### EXCERPT TO READ
=== Section Start ===
# How much coconut can my rats eat?



## JessyGene (Feb 27, 2012)

I bought a whole coconut for my rats' birthday. I cut it in half and let them taste it and they seem to quite like it. Can I hang half of it up in the cage, or will they eat too much? How much is a safe amount for them? Should I just scrape out the coconut and let them chew on the shell? 
Also, if i hang it up, how long will the raw coconut meat last before going bad? 

Thanks!


----------



## ratclaws (Nov 11, 2012)

The shell is fine for them; you can buy half shells online that have been scraped out that are used as dens. They're also great for chewing for their teeth. As for the coconut quantity I'd say give it scraped up as a treat and hang the shell up. Then they get the best of both worlds without getting too much sugar from the coconut milk. I haven't read anything about coconuts themselves but I'd assume they're fine to eat; however if it were bad this would be news to me.
=== Section End ===
### SUPPLIED INFORMATION
=== Section Start ===
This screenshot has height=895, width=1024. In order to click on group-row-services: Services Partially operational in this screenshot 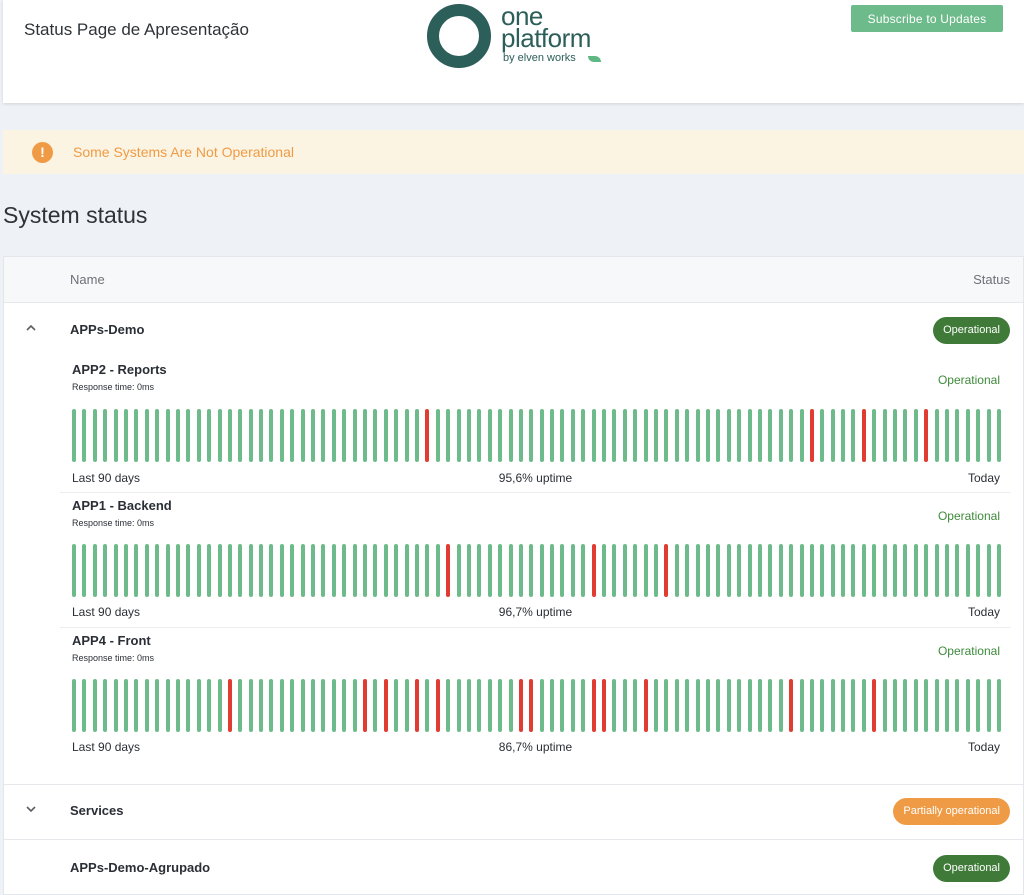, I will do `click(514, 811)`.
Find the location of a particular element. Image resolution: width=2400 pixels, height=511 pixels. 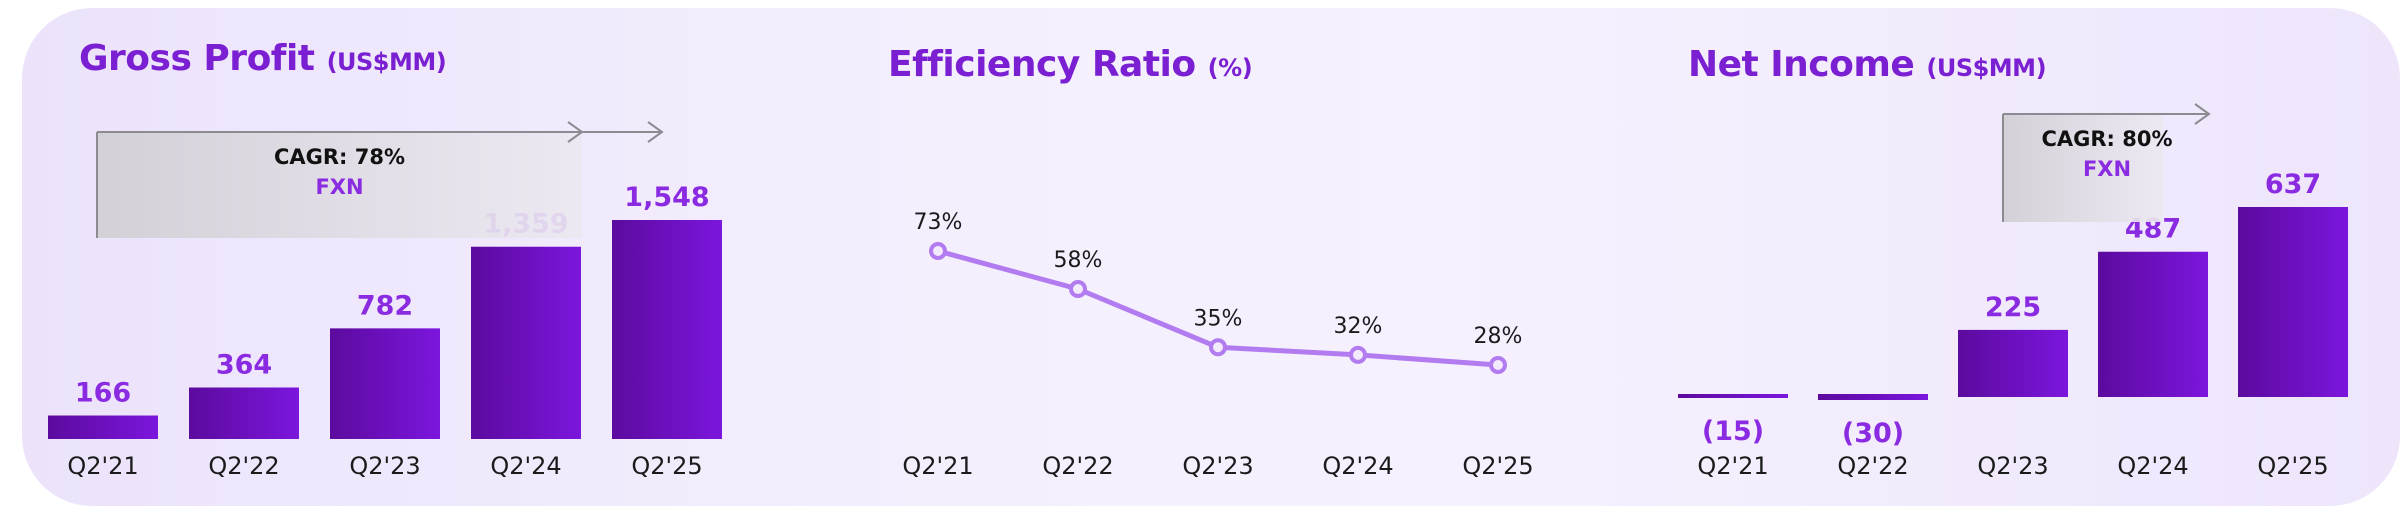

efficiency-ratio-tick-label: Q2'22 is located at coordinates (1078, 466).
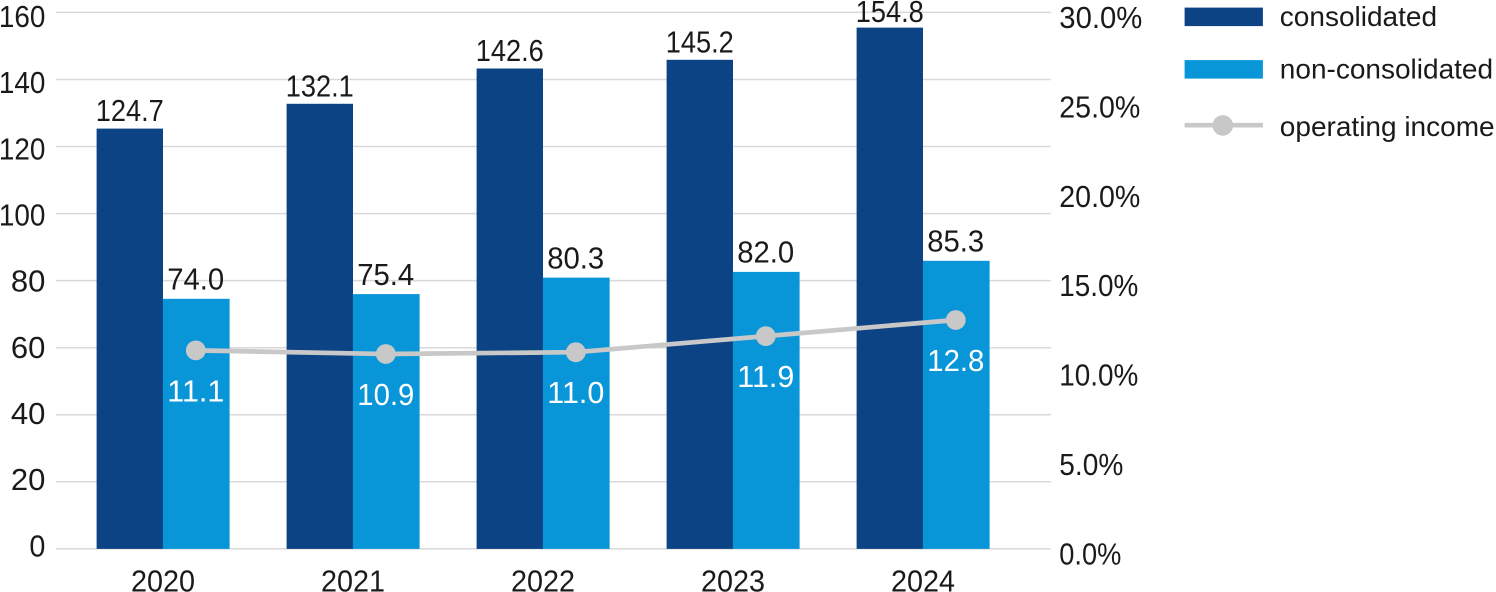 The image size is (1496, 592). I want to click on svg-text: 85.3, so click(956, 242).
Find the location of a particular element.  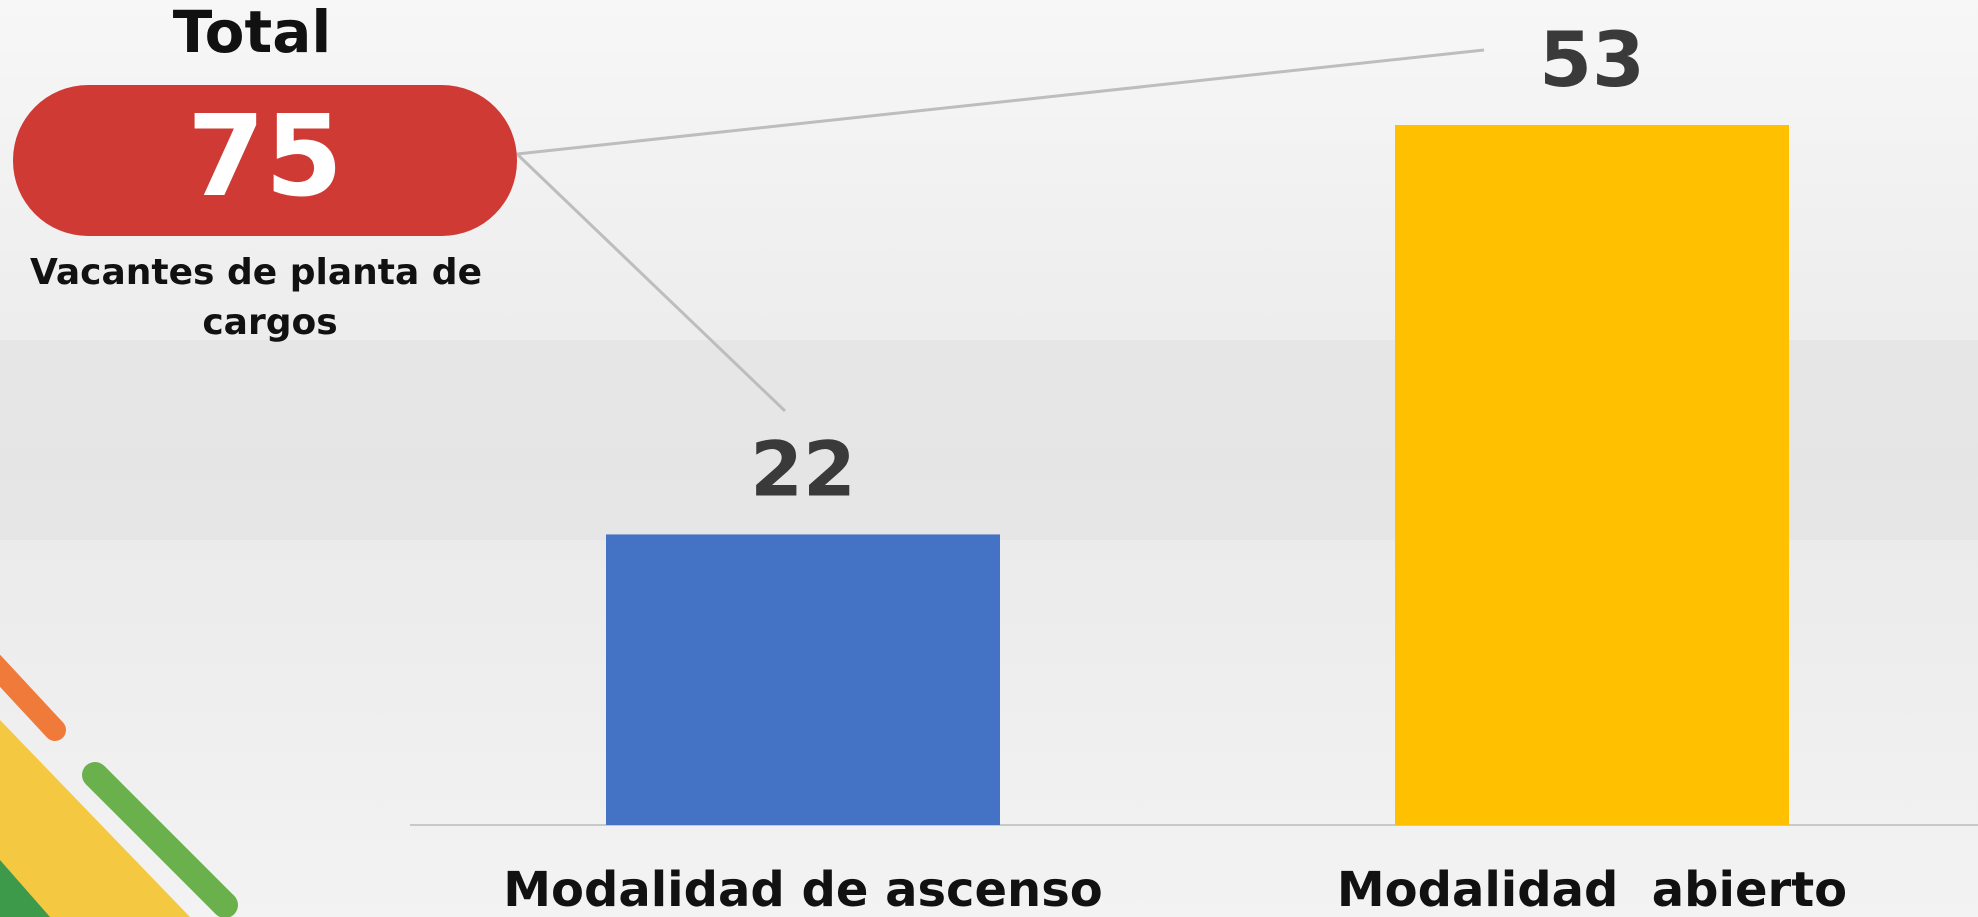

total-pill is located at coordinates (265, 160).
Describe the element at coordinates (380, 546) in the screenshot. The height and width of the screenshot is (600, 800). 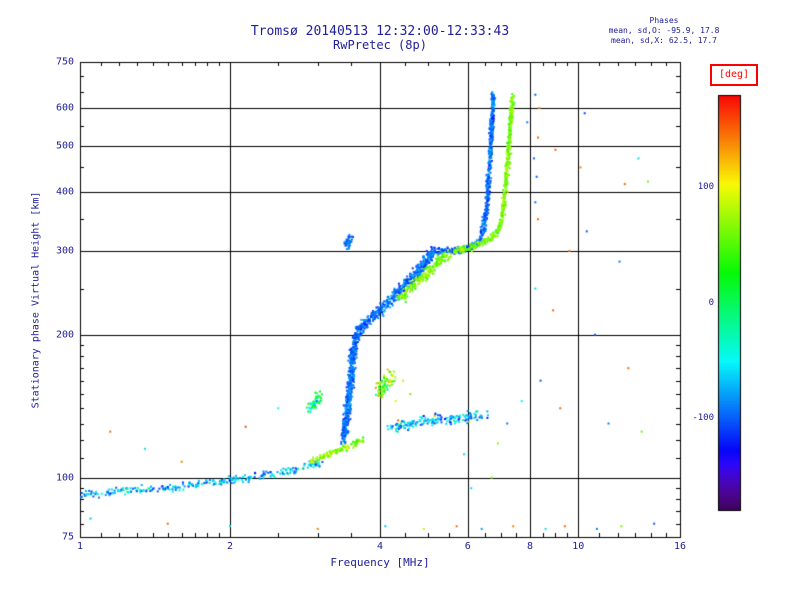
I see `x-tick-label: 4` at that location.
=== Section End ===
### STUDY QUESTIONS
[a] In the thread about feeding coconut to rats, what are the scraped-out half shells sold online used as?
[b] Write the next part of the thread about feeding coconut to rats, picking up after its last post.

### OUTPUTS FOR THE TASKS
[a] They are used as dens.

[b]
----------



## cagedbirdsinging (May 28, 2012)

Coconut is very beneficial, but very fatty. I'd quarter the coconut if you can and offer those.


----------



## Isamurat (Jul 27, 2012)

Cut out most of tne flesh and freeze it in chunks as it makes good treats, the rest let him get out himself. It is great for them, but not too much in one sitting. Mine get a few peices regularly, it helps there coats stay nice.


----------



## JessyGene (Feb 27, 2012)

thanks everyone!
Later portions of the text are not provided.